Task statement: Pull out every line of the data that contains the word "purple".

— START The data —

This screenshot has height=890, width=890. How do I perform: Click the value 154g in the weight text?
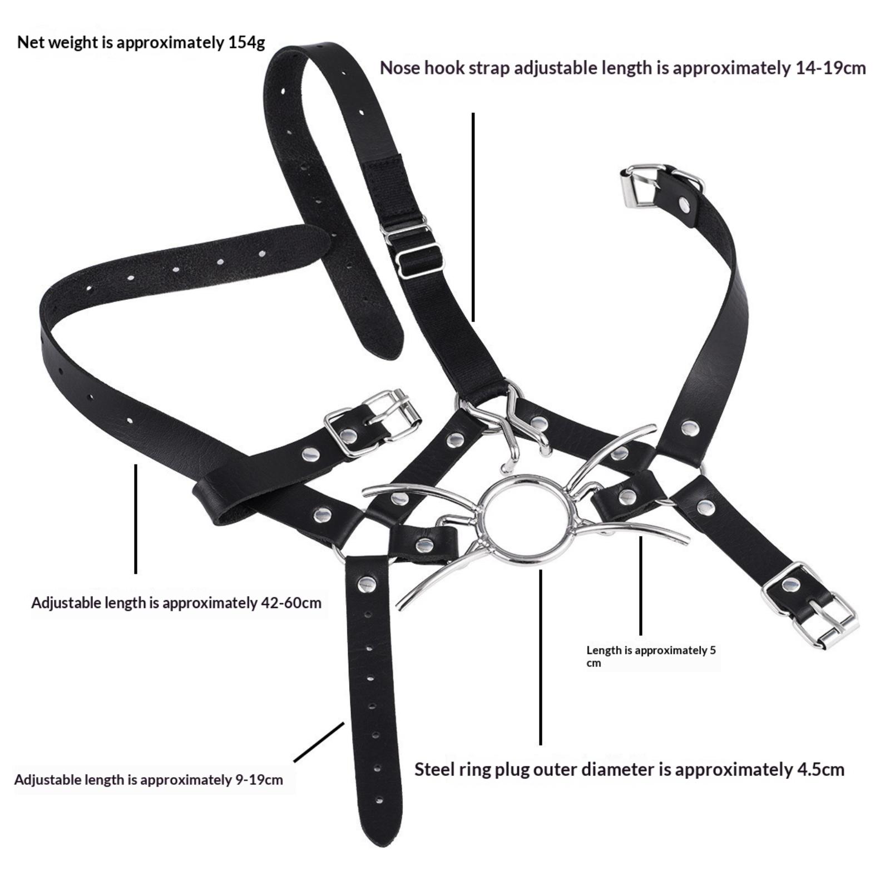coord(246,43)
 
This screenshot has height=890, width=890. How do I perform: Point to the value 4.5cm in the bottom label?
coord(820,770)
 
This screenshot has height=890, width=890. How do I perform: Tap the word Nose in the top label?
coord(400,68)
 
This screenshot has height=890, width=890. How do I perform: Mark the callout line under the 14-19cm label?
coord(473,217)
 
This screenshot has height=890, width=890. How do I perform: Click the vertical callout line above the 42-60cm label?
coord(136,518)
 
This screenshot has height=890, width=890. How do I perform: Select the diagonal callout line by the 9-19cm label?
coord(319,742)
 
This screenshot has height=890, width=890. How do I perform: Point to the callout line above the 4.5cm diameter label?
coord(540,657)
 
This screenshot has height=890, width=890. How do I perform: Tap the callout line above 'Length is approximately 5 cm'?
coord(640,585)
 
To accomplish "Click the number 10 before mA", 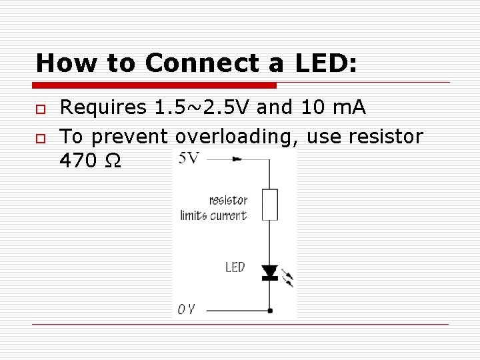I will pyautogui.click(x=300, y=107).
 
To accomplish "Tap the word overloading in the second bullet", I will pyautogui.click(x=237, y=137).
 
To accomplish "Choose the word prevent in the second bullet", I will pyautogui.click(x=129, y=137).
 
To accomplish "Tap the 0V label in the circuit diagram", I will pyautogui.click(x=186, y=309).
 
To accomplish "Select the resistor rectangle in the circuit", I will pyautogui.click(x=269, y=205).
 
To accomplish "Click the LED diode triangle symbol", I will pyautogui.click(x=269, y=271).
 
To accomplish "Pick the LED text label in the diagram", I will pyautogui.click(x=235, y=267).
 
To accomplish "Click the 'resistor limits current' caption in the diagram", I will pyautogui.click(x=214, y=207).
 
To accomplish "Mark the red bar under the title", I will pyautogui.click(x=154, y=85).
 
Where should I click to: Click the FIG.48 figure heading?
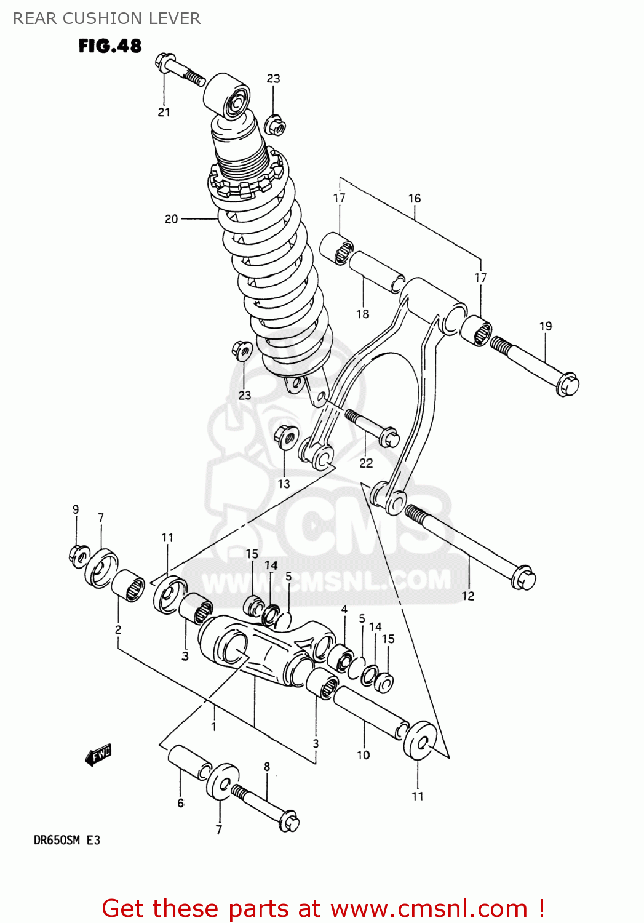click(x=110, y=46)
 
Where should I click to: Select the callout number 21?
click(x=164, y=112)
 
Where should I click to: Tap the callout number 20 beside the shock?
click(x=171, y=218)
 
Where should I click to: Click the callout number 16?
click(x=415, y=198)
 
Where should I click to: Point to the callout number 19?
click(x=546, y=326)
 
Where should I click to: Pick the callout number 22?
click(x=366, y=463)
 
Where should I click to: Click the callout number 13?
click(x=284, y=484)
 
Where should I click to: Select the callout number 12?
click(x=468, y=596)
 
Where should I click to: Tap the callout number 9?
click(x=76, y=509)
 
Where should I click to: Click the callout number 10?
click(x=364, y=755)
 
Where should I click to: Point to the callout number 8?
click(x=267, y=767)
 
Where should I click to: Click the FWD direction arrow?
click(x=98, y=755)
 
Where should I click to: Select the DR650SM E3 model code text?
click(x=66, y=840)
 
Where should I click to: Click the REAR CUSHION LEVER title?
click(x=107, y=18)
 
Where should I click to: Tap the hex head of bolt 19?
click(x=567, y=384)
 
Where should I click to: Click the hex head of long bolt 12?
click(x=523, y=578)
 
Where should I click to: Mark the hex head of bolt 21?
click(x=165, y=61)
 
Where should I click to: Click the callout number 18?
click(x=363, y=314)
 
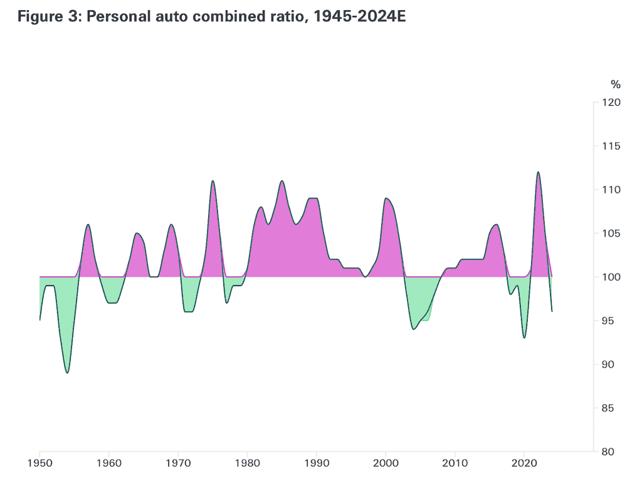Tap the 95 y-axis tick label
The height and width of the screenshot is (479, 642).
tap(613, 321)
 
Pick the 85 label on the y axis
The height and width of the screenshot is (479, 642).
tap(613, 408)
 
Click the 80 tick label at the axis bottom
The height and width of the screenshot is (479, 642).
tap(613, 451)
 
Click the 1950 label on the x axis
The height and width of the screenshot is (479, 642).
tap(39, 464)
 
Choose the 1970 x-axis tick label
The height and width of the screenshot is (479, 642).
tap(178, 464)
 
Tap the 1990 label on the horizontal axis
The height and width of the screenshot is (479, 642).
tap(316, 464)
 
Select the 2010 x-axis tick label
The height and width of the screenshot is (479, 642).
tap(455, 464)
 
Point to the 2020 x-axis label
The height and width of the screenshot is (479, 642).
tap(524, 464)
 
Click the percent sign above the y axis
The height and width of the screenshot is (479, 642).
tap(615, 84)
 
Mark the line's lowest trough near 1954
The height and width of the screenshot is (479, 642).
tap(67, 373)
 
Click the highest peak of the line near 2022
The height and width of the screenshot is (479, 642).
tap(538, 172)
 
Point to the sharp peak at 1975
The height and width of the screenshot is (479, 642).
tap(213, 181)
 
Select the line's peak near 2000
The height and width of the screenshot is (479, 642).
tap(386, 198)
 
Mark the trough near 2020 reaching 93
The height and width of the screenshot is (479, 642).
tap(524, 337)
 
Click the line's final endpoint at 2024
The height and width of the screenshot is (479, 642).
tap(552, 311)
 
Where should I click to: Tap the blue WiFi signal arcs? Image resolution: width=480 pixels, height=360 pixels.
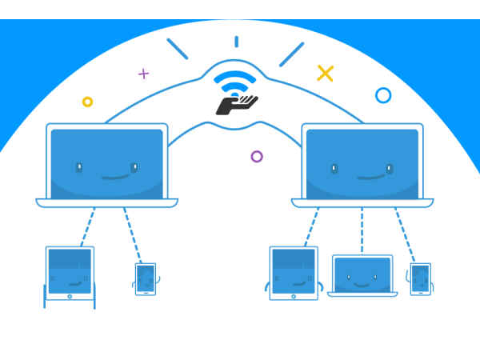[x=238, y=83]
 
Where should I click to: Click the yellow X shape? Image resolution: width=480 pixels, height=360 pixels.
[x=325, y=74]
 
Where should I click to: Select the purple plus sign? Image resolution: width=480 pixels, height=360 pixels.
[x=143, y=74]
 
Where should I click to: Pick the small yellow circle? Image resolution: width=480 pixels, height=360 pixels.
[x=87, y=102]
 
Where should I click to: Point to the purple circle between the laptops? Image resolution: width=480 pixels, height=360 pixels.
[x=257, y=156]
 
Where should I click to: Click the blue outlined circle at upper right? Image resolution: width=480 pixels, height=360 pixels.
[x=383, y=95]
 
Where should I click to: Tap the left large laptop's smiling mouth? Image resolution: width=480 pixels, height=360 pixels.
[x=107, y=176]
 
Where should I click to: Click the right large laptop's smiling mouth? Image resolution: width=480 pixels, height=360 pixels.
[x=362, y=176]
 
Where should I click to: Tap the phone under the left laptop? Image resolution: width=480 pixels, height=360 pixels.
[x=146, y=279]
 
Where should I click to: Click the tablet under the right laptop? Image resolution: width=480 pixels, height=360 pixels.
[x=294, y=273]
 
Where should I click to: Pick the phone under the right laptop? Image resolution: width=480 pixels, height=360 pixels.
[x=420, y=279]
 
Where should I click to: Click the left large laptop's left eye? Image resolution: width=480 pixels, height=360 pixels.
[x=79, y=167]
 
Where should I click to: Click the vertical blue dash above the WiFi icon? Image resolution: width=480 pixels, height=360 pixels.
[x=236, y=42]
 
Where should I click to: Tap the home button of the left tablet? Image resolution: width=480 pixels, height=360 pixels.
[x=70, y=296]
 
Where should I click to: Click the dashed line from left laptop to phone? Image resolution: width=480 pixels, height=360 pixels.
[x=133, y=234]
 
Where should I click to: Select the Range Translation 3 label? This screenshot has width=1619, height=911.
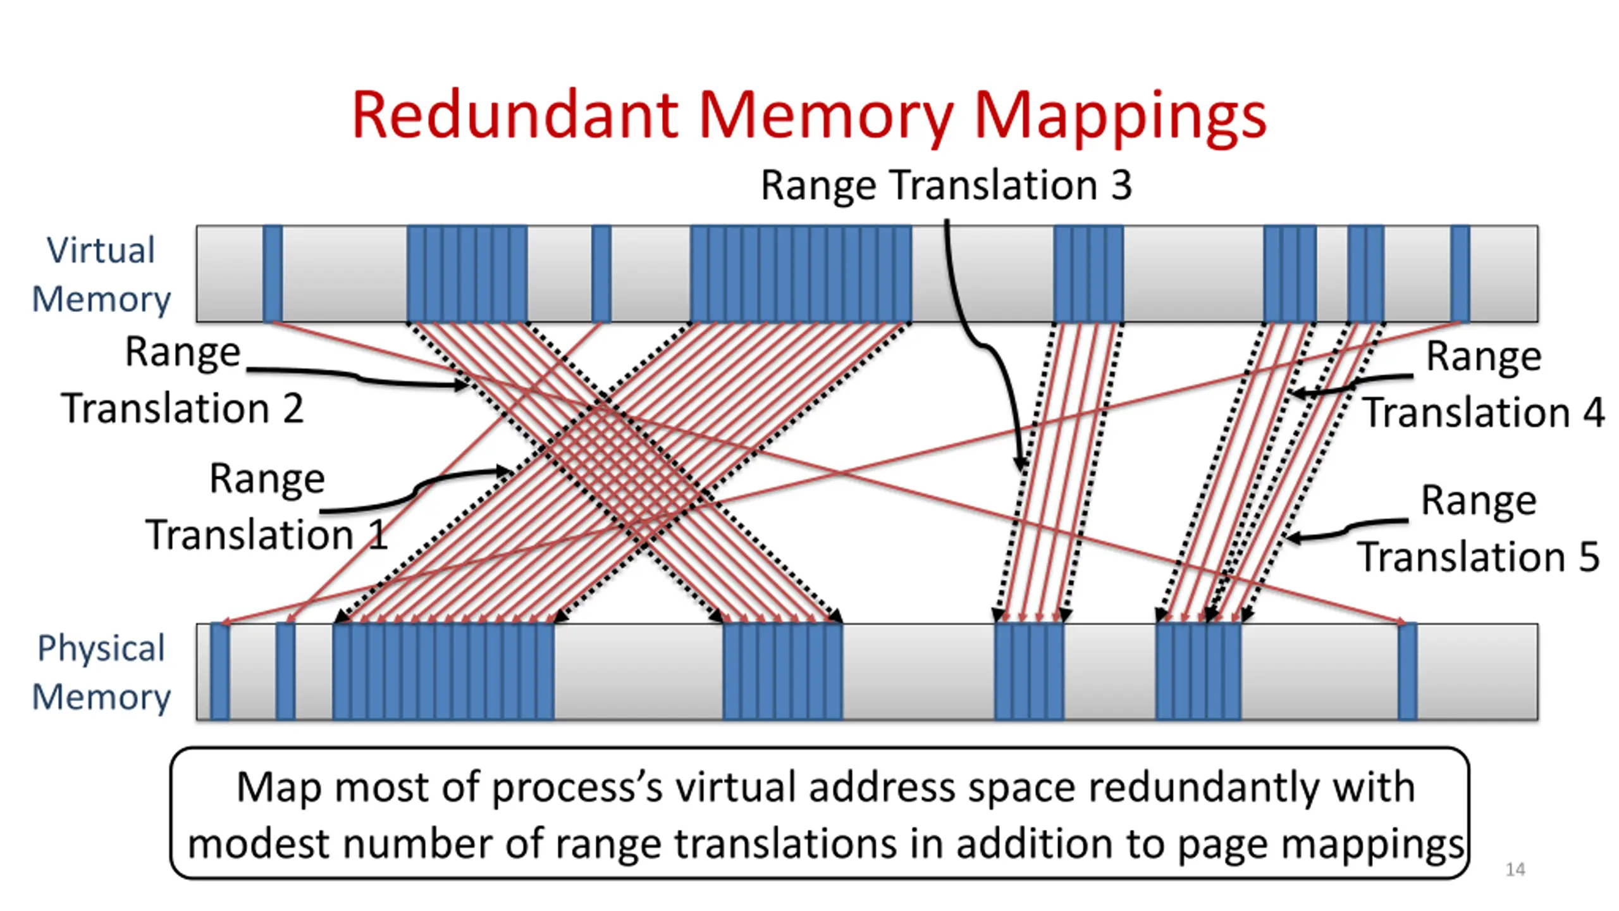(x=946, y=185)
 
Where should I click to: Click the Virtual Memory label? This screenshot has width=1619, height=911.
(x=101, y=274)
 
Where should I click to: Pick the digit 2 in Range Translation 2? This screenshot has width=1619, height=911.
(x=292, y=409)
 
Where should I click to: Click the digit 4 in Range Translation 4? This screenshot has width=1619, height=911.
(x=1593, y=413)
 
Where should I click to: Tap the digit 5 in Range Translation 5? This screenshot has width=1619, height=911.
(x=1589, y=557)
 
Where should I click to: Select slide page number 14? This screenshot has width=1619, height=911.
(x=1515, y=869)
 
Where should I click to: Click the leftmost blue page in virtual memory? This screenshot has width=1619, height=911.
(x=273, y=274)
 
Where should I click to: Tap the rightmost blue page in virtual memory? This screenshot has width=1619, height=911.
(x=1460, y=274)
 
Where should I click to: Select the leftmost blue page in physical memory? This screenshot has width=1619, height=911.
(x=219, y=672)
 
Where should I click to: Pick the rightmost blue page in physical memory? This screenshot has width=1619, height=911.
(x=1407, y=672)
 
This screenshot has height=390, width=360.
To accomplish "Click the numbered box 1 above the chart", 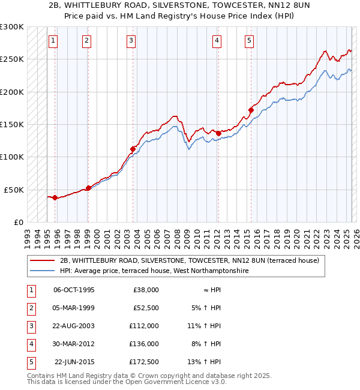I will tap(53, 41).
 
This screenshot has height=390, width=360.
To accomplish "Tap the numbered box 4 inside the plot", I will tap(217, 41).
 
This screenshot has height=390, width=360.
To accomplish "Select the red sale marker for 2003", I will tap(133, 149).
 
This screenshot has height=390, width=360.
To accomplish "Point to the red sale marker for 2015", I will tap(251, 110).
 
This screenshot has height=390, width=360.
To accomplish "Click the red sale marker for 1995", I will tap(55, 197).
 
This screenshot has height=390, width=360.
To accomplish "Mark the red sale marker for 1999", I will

— END The data —

Written reply:
Where should I click to: Select the purple plus sign? Image resolution: width=480 pixels, height=360 pixels.
Where should I click to: Point to the purple circle between the laptops? Image resolution: width=480 pixels, height=360 pixels.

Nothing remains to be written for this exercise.